Der Morgen fängt richtig kalt an. Wir hatten nachts 10°C und ich danke meine Grosseltern und meine Eltern für die dicke Lamdecke. Die ist Nachts wunderbar warm 😉

Morgends gibt es zwei weiche Eier und Kaffee. Seit dem ich den Omanischen Kaffee mit dem starken Arabisch, der aber sehr wahrscheinlich aus der Türkei stammt, mische, schmeckt mir der Kaffee wieder 😉

Ich habe aber immer noch keine Ahnung wo die Dakar steckt. In der ganzen Stadt gibt es kein einziges Schild. Da ist sogar unsere Dorfrally in Gschwend besser ausgeschildert 😉

Wenigstens finde ich einen Bäcker der mir für sehr wenig Geld einen Eintopf und zwei Brote mit gibt. Ca. 1€

Nach dem ich nichts finde, fahre ich mal zur Universität und frage da nach. Ich werde super gut aufgenommen und gleich mit Tee versorgt.

Zwei von ihnen sprechen sehr gutes Englisch und geben mir eine Adresse wo gewöhnlich Rally gefahren werden.

Ich schau und höre mich etwas um und versuche möglichst viele Leute anzusprechen.

Ich darf bei der Rally als Zuschauer mit fahren und bekomme jeden morgen Wegpunkte um die Rally zu verfolgen.

#dakarinsaudi danke 😉

Überrascht kommen heute schon die Classic Cars an und ich plaudere mit den Fahrern. Einer kommt sogar aus Hechingen 😉

Die Sonne verschwindet und und ich verziehe mich in Rosali.

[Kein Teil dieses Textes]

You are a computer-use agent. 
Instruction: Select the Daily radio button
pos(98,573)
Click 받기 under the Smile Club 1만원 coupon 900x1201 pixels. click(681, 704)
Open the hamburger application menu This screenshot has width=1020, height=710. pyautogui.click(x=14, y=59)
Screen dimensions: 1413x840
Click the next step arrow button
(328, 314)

Die Polizei kommt auch vorbei und bringt Ginger Tee mit 😉

Hail, Kamelrennbahn

Heute morgen hab ich tief bis zum Wecker geschlafen.

Ich entsorge noch Toilette und fülle Rosali mit Wasser auf.

Das auffüllen dauert ewig, obwohl nach der Anzeige noch 50% voll.

Als nächstes kommt der Hunger und ich halte an einer Tankstelle.

15 SAR, 3,53€ mit Getränk und Brot dazu Gurkensosse

Auch hier fährt ein langer Zug. Vorne 3 Loks und hinten eine Lok.

Zur guten Zeit komme ich auch an der Kamel Rennbahn an.

Der Platz ist etwas seltsam. Das Ende der Kamelrennstrecke, aber innen.

Aber es stört wohl keinem und Eintritt gibt es hier auch wohl nicht.

Morgen werde ich mal die Dakar suchen gehen. Also wo das Podium ist und das Lager.